→ **Goal of the exercise**:
All lines in the records that carry the string "computer" are to be shown.

Pixel coordinate grounding data
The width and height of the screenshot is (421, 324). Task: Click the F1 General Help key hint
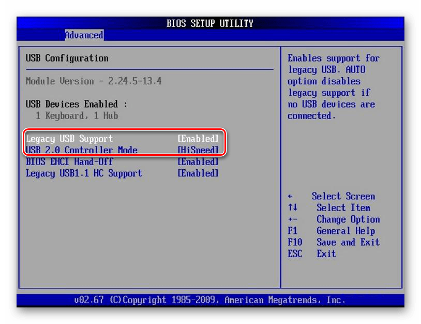point(292,231)
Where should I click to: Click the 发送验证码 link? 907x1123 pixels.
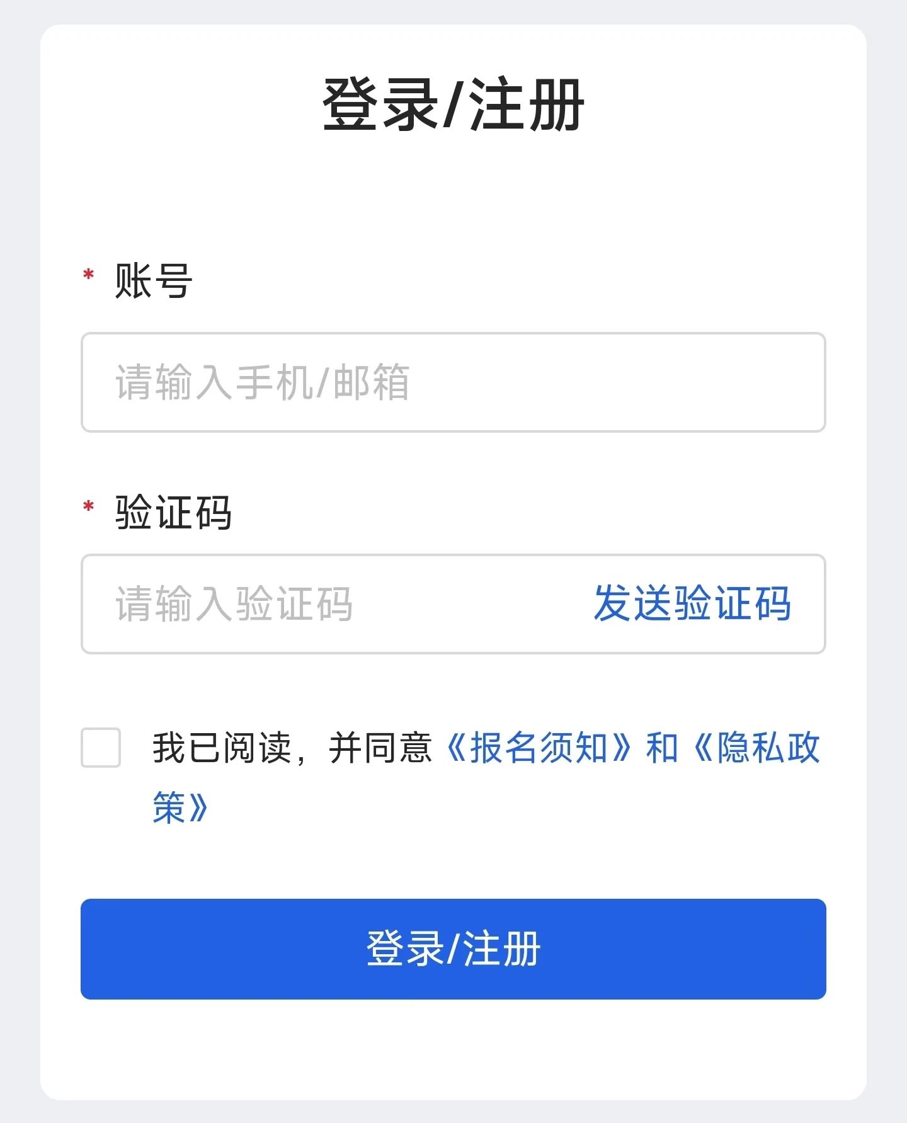[692, 603]
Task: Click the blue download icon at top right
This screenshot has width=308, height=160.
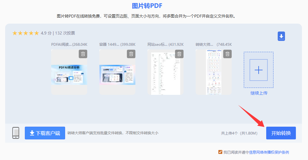Action: pos(281,36)
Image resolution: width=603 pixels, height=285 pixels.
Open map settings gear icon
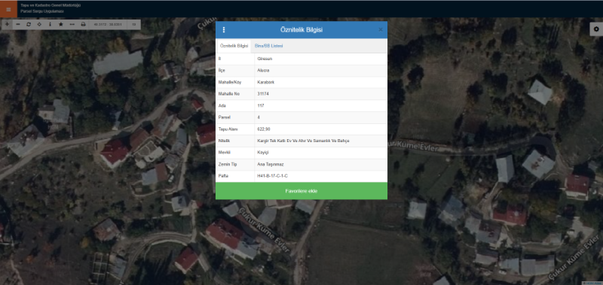[x=596, y=29]
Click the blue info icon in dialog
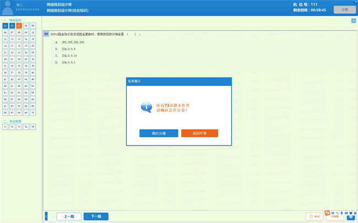Screen dimensions: 358x223 pos(146,107)
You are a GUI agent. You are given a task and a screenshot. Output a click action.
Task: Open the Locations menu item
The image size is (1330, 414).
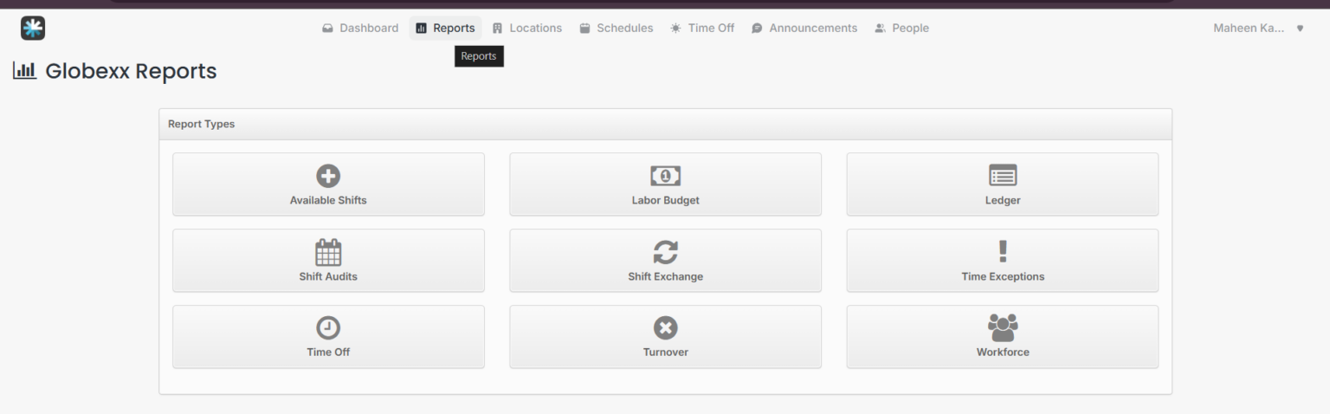(x=526, y=28)
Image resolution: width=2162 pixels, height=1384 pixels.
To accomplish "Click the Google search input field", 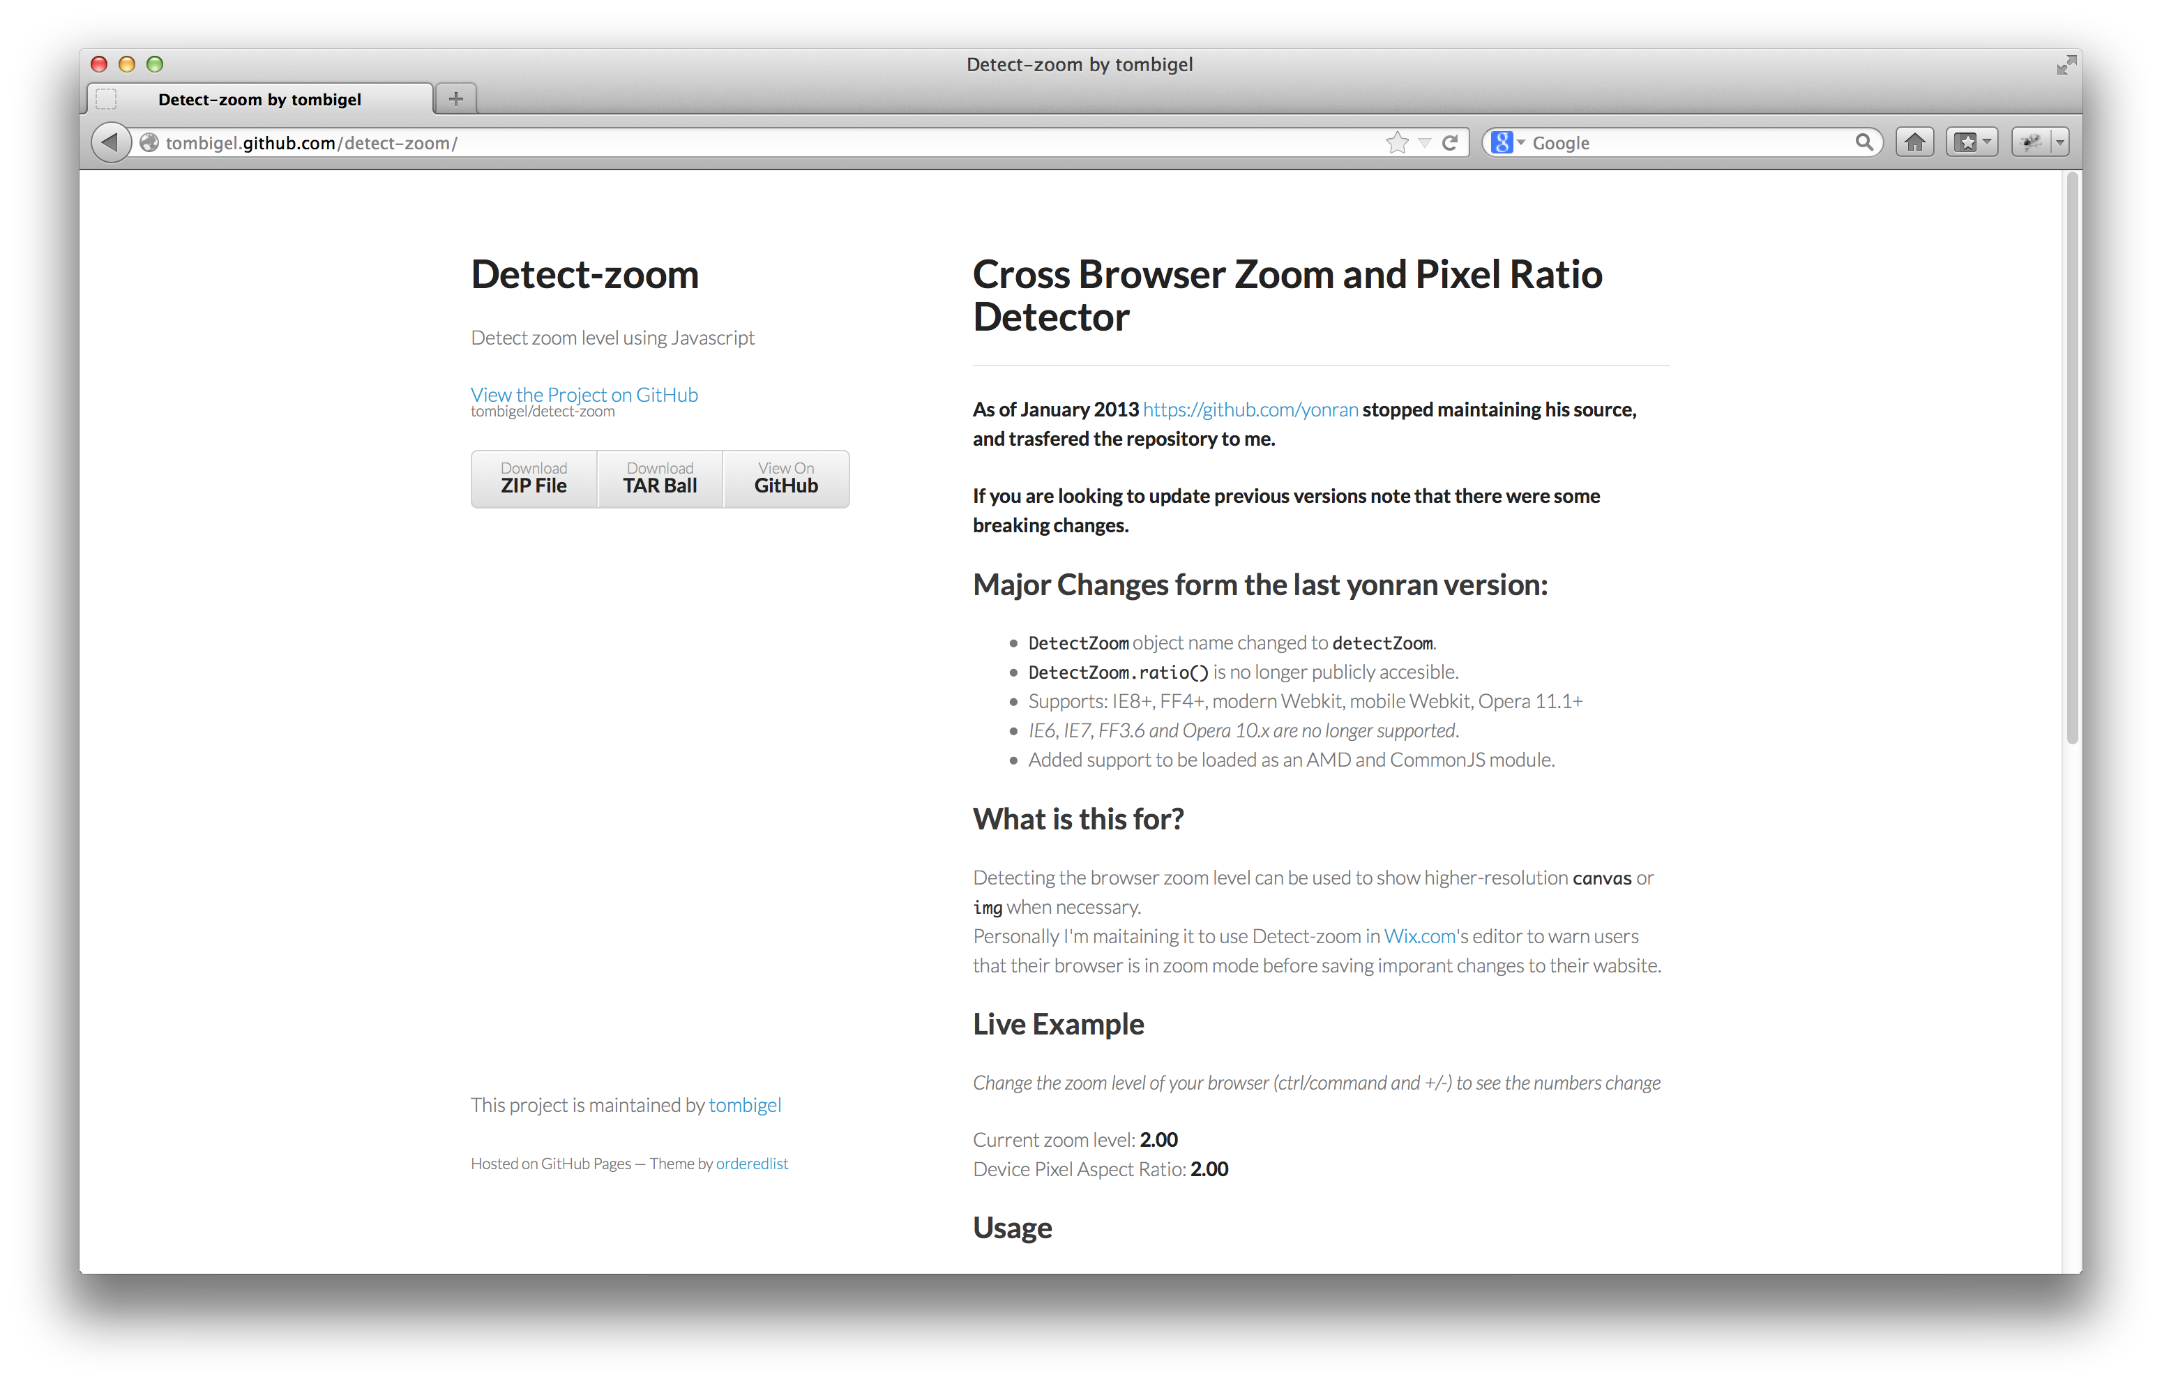I will tap(1703, 142).
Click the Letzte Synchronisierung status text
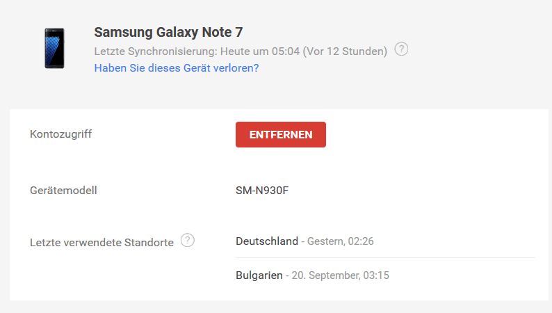Viewport: 552px width, 313px height. pyautogui.click(x=241, y=51)
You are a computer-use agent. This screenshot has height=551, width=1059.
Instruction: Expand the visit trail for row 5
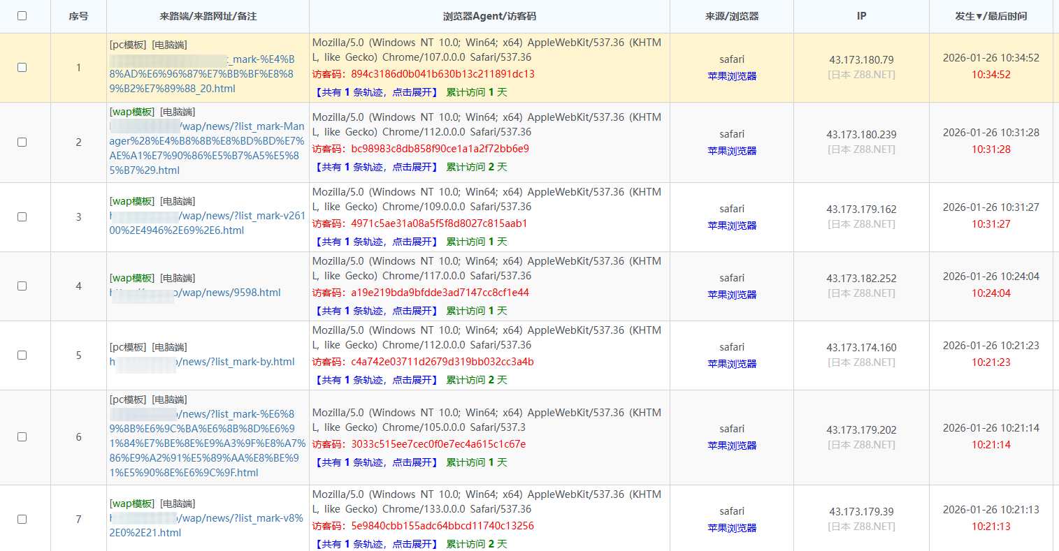pyautogui.click(x=377, y=380)
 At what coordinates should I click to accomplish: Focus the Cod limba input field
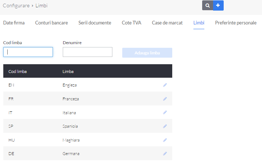pyautogui.click(x=28, y=52)
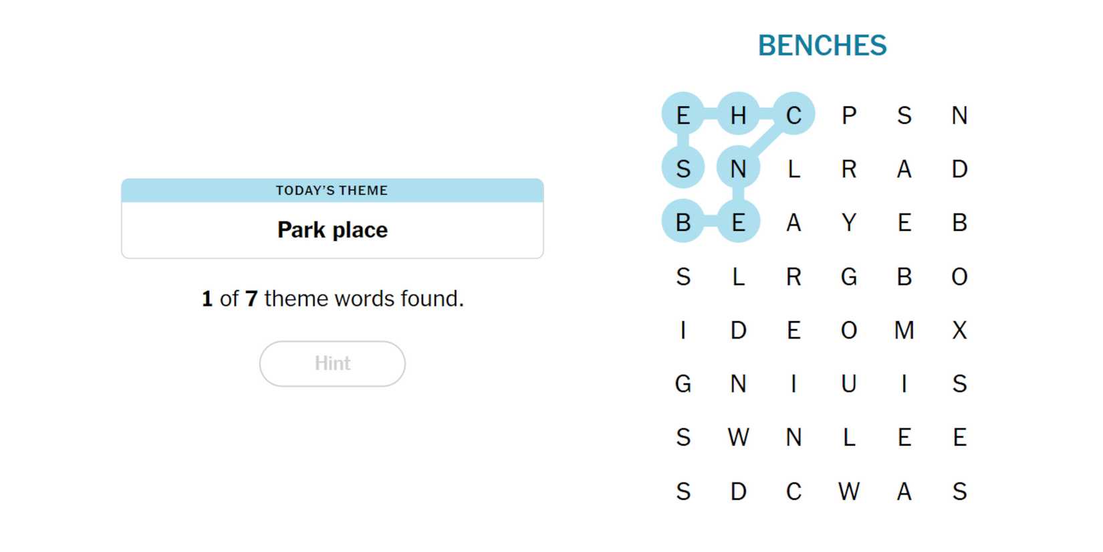Choose the letter M tile
Viewport: 1103px width, 552px height.
click(x=904, y=330)
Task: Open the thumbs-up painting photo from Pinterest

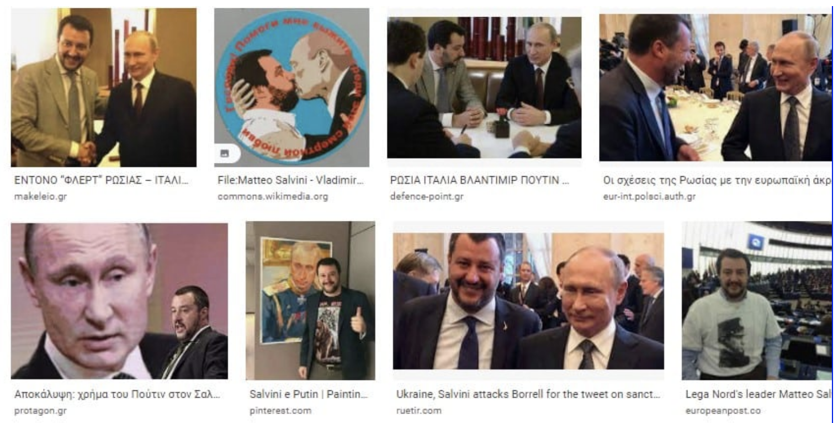Action: (310, 300)
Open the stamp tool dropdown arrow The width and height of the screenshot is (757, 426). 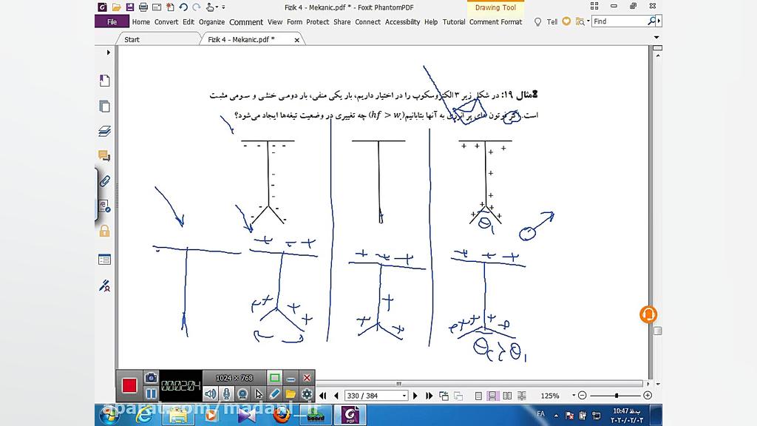[217, 7]

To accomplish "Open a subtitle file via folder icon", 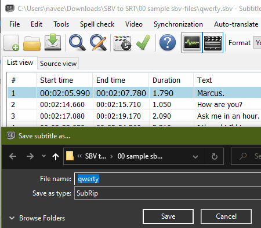I will [x=32, y=43].
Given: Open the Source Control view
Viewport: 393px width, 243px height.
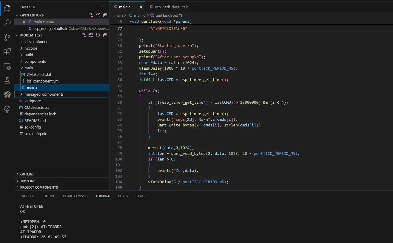Looking at the screenshot, I should [7, 37].
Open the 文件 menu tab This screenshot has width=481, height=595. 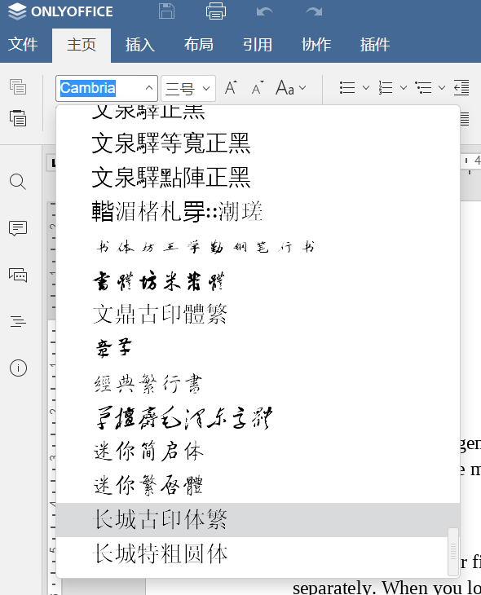23,45
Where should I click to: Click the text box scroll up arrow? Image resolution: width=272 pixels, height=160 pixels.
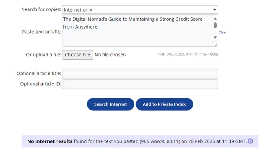point(215,19)
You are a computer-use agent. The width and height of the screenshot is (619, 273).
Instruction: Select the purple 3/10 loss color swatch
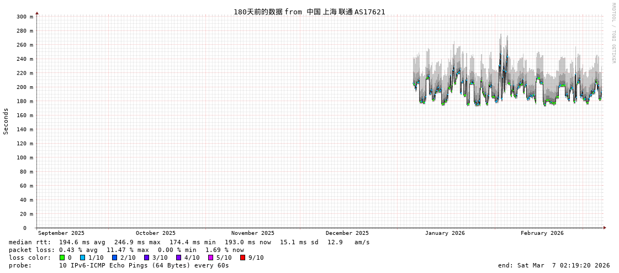click(x=146, y=258)
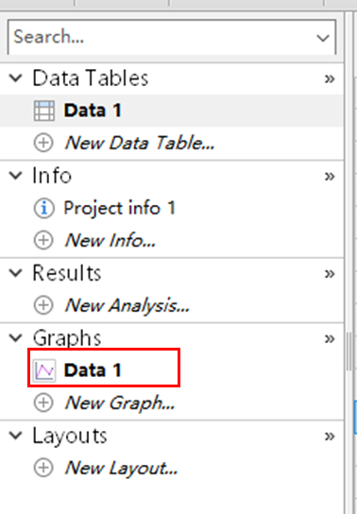
Task: Click the plus icon beside New Graph
Action: [43, 403]
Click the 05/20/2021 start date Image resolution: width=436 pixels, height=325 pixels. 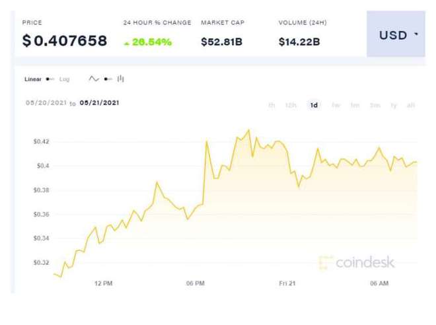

→ **Answer space**:
You are a computer-use agent. This screenshot has height=551, width=1059.
You are a computer-use agent. The width and height of the screenshot is (619, 273).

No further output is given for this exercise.